PROBLEM TO SOLVE: The reply should hold nothing except the lines from the one with "Instruction: Retweet db's Red Notices tweet" through the end of the entries, duplicated exactly and with no pictures.

─── DATA FOR ANALYSIS ───

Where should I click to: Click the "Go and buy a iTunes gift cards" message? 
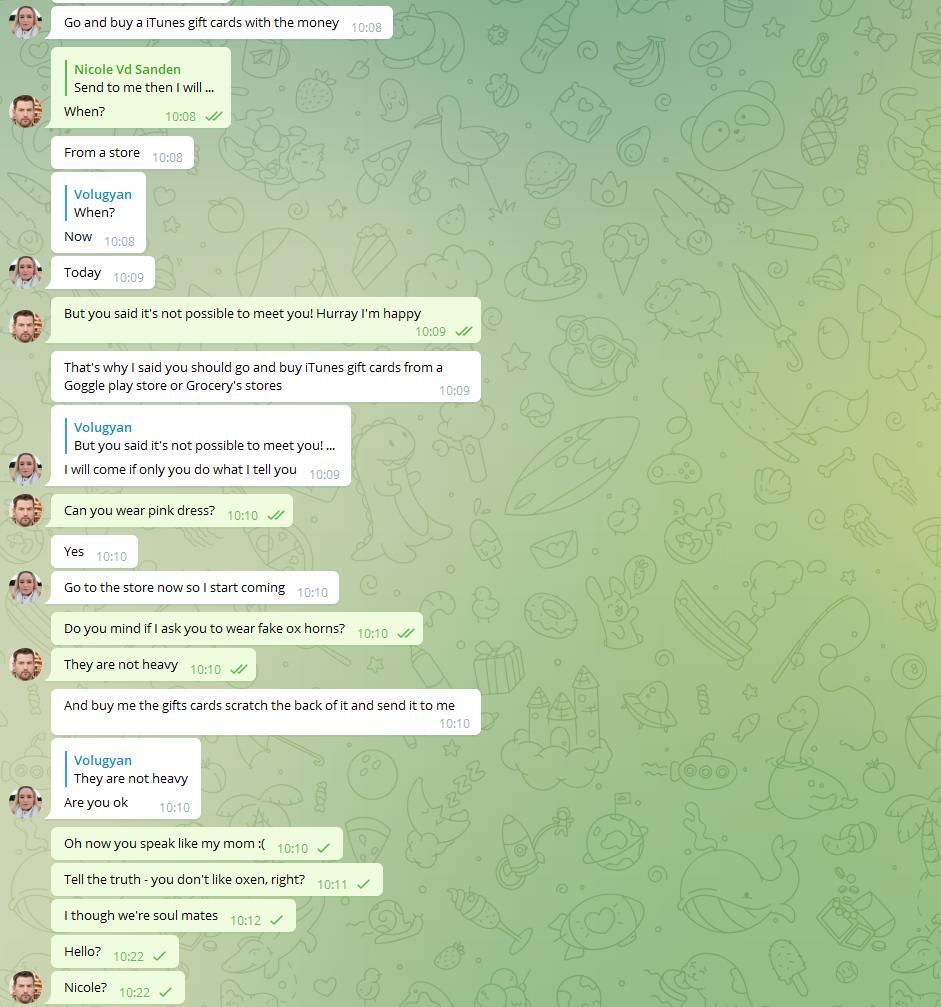pyautogui.click(x=222, y=22)
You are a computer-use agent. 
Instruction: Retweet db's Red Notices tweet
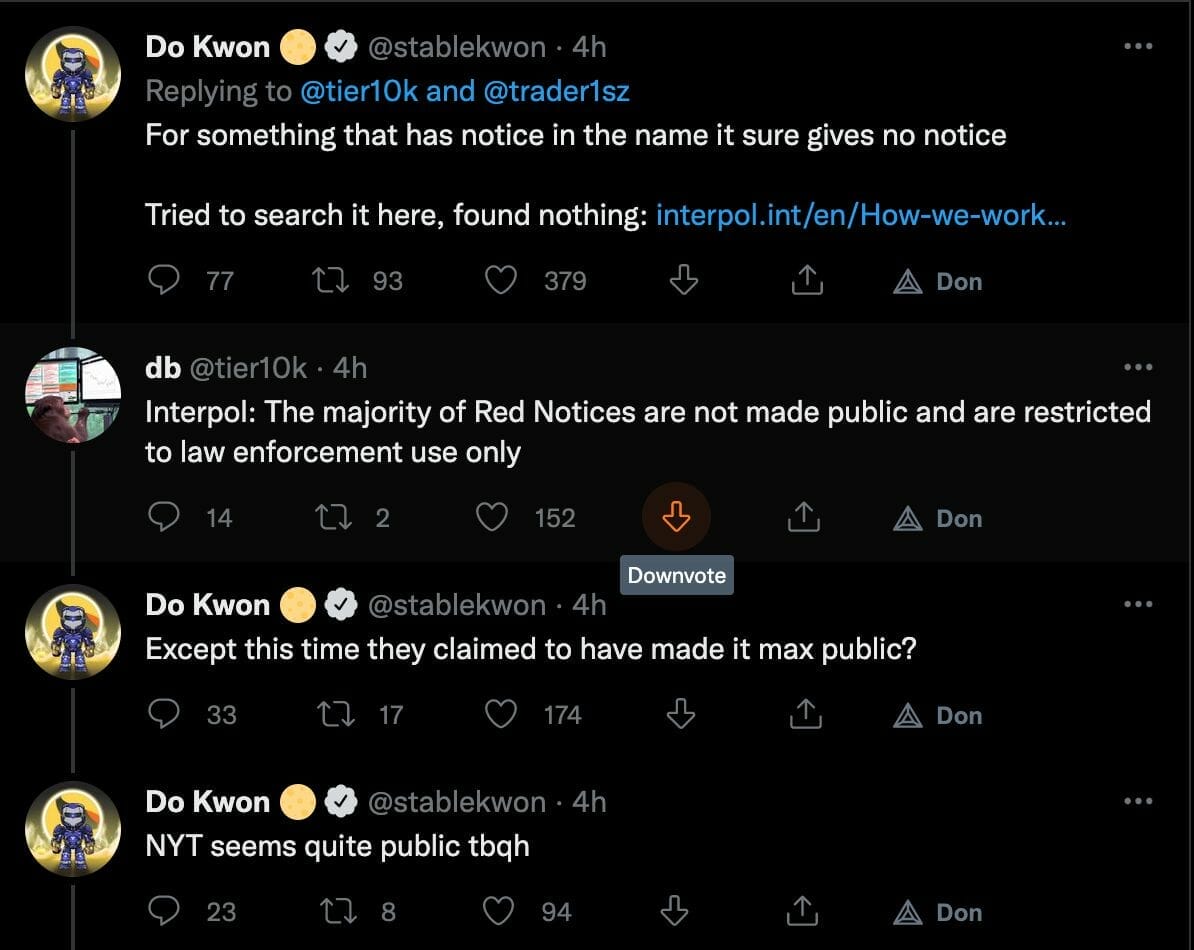point(331,517)
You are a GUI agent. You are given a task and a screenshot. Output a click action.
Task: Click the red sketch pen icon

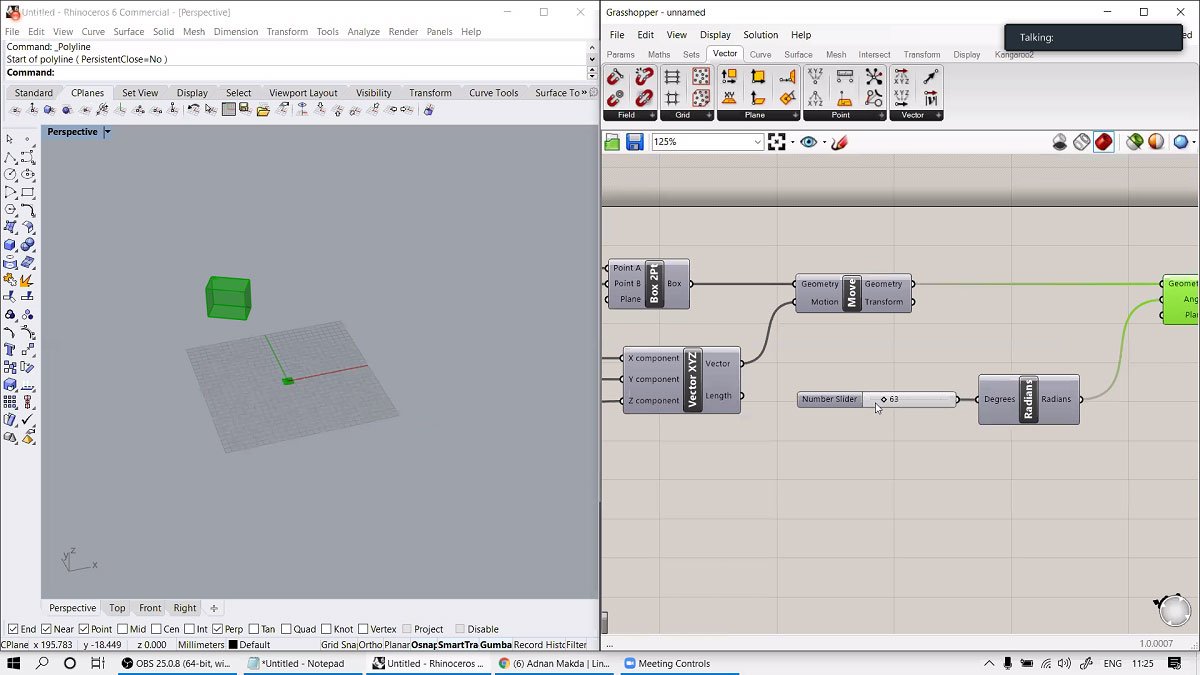point(839,142)
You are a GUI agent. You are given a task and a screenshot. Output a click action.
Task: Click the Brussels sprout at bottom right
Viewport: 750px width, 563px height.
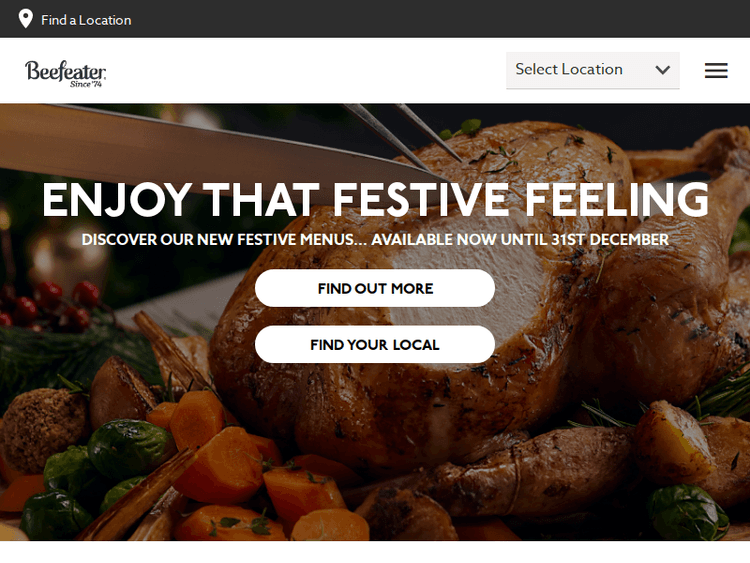(687, 512)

───

ANSWER SECTION:
Instruction: Retweet db's Red Notices tweet
point(331,517)
You are a GUI agent. You are given a task and a screenshot. Output a click action.
Task: Click the red sketch pen icon

point(839,142)
You are a GUI agent. You are given a task and a screenshot. Output a click action.
Task: Click the Brussels sprout at bottom right
Viewport: 750px width, 563px height.
(687, 512)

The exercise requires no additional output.